Hi, Anna. Some comments:
> (I am not sure if we should move the setters and getters as well and
> make them into static methods..)
I can see both sides of this. On the one hand, these methods are not related to
the workings of ProgramState; they are shared auxiliary data. But on the other,
CallEvent is definitely part of Core, and getDynamicTypeInfo is /not/ just a
simple GDM getter -- it will infer a type from the region being passed if no
type info has been set. So I'm not really going to push one way or the other.
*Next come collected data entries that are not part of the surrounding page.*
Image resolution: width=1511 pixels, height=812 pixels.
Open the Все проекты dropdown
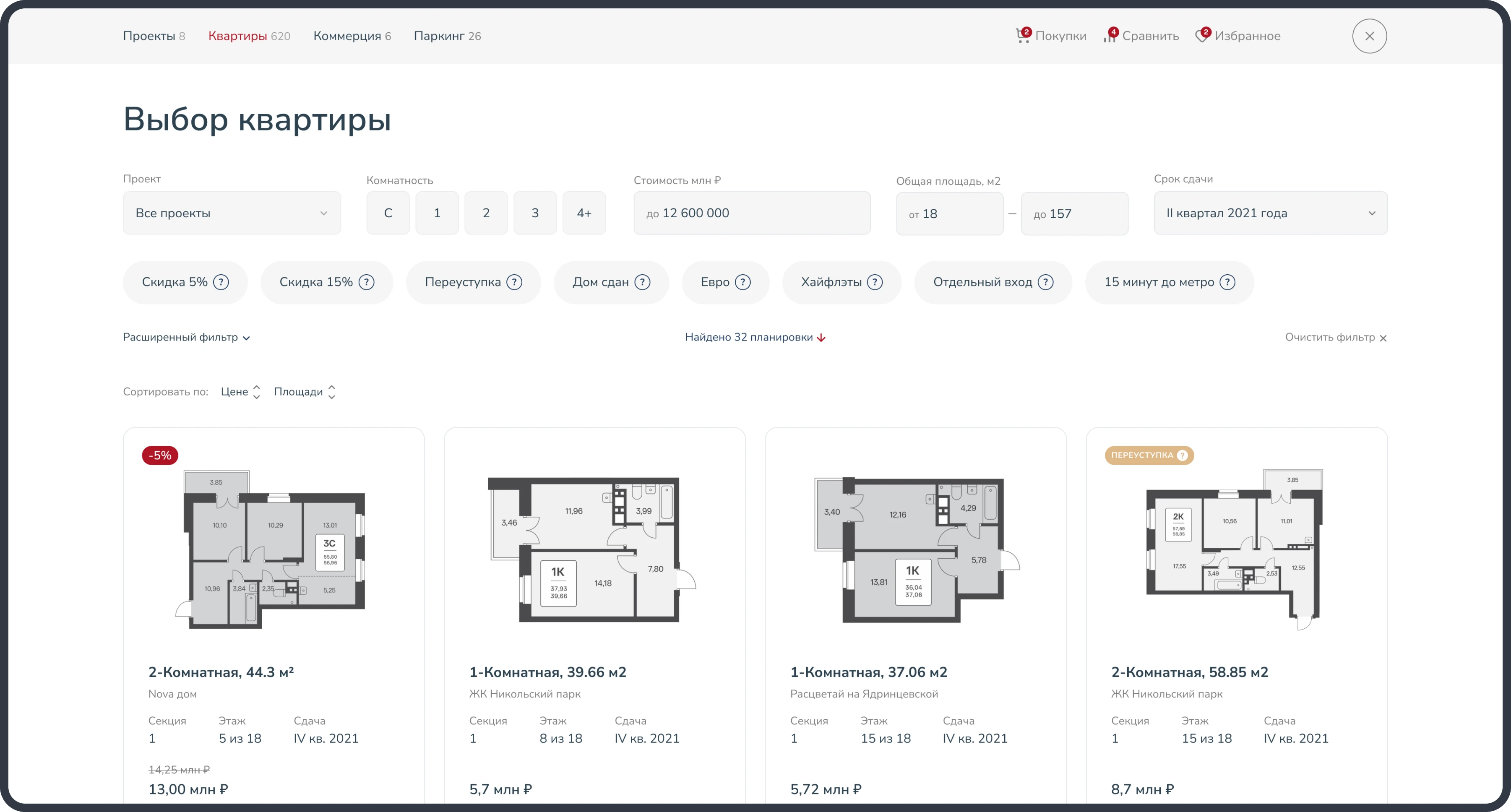click(232, 213)
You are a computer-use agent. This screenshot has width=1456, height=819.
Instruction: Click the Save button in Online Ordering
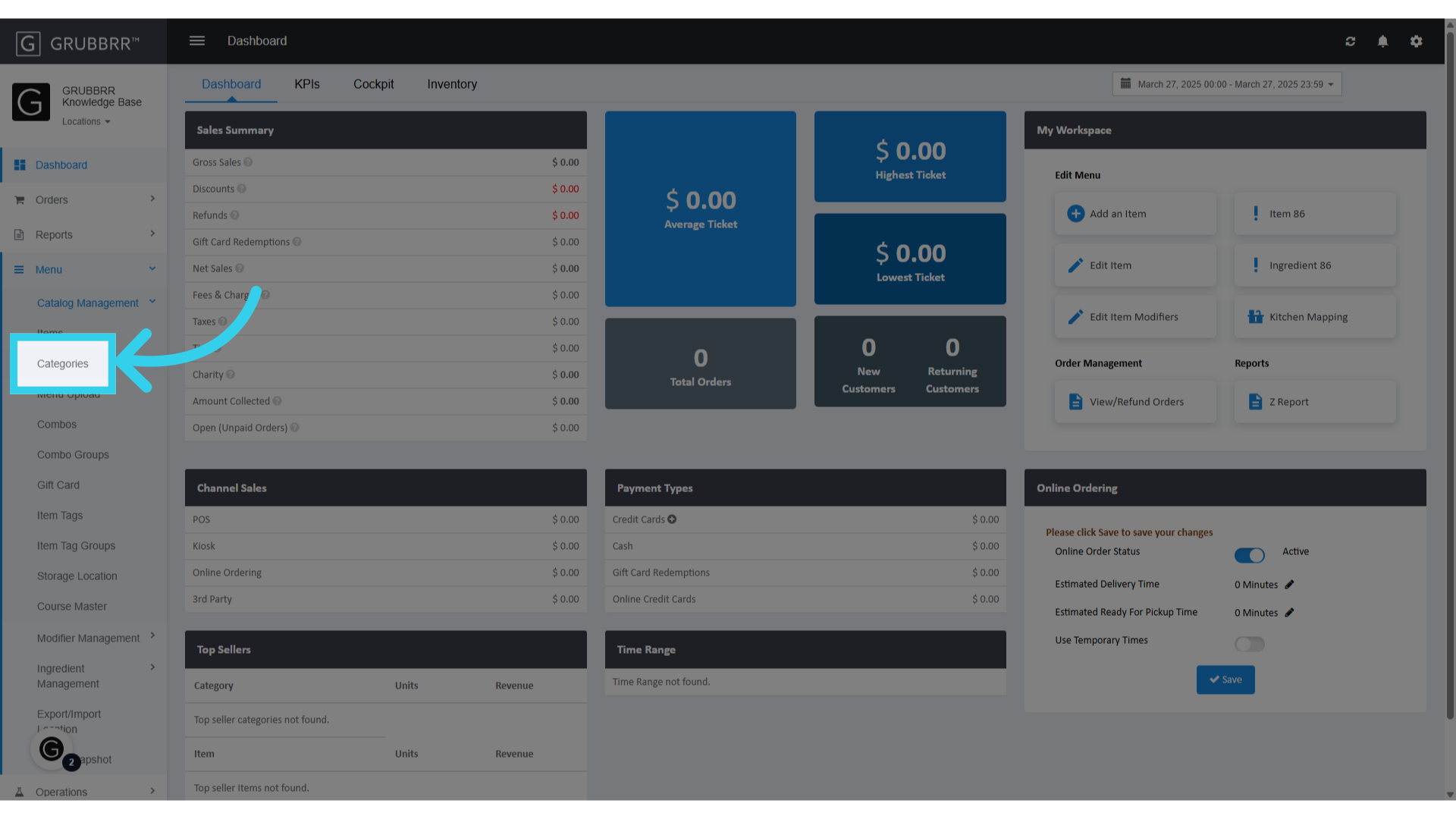(1225, 679)
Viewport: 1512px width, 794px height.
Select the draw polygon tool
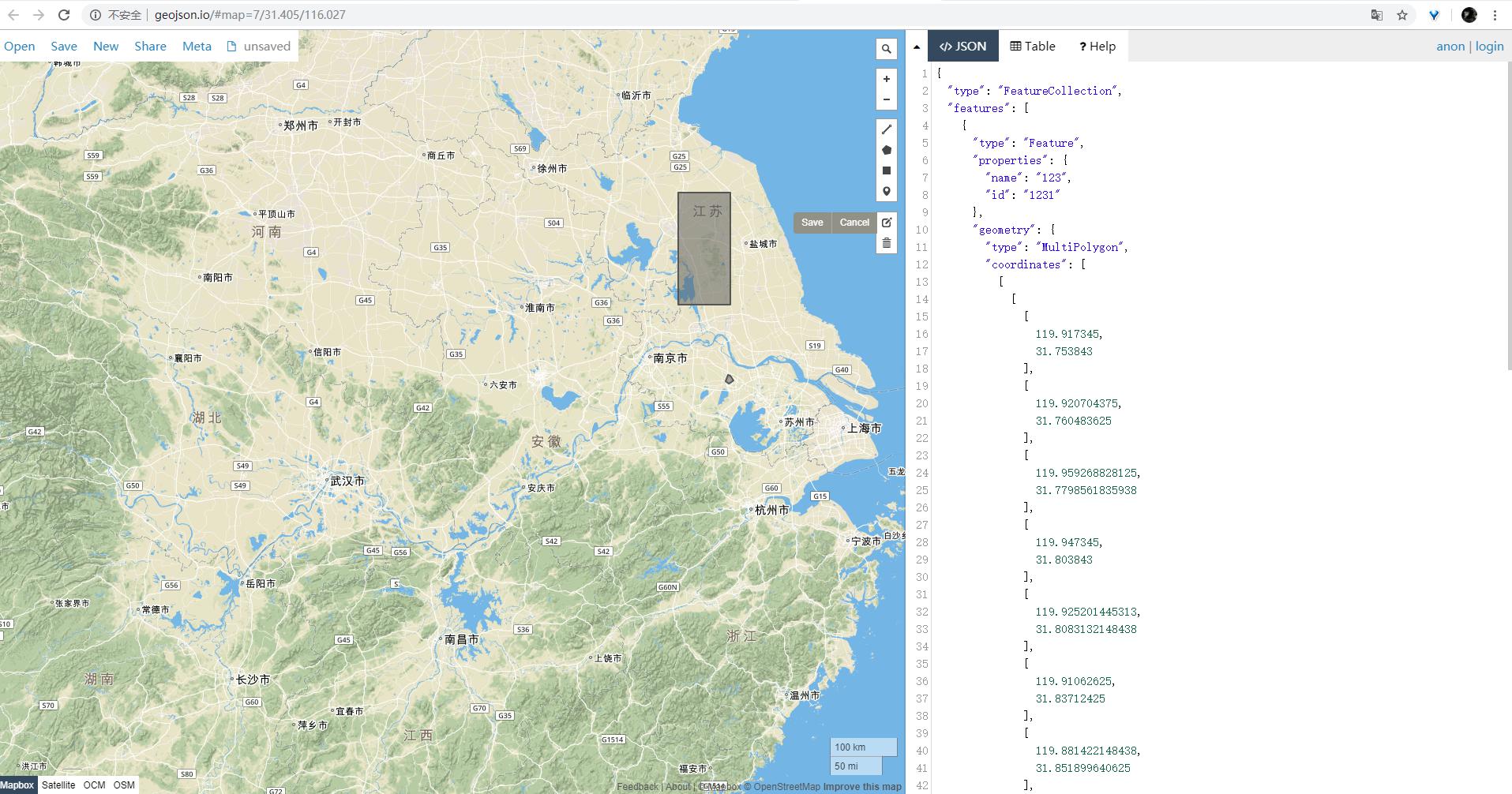(886, 149)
> +/// \class DynamicTypeInfo
> +///
We generally don't include this in our Doxygen comments; "don't repeat
yourself". (If the name ever changes, someone will forget to change the
comment.)
> +class DynamicTypeInfo {
> +public:
> +
> +private:
Empty public section?
> + /// \brief Return true if no dynamic type info is available.
> + bool isValid() const { return !T.isNull(); }
Returns true if type info IS available, not if it isn't. Also, I'd omit the
word "dynamic" here; not only is it sort of implicit in the context, but a lot
of times DynamicTypeInfo objects will be no better than the static type
information anyway, and one could argue that "no better than static" is the
same as "no dynamic info is available".
> + /// \brief Returns false if the type T is the only type in the lattice
> + /// (the type information is precise), true otherwise.
> + bool canBeASubClass() const { return CanBeASubClass; }
This is the only time we ever use the word "lattice". Yes, C++ type inheritance
is a DAG, but that's not a concept we've used in the analyzer until now. TBH,
the name 'canBeASubclass' tells me more about when the function returns true
than the comment.
> + void Profile(llvm::FoldingSetNodeID &ID) const {
> + T.Profile(ID);
> + ID.AddInteger((unsigned)CanBeASubClass);
> + }
I think the correct way to do this is
ID.Add(T);
ID.AddBoolean(CanBeASubClass);
> +}} // end clang::ento namespace
The comment doesn't quite match here; "clang::ento" is still only a single
namespace. More generally, we haven't really stacked braces until recently. Are
we going to do this for all nested namespaces moving forwards? If not, I'd
rather stick with the current convention of two lines.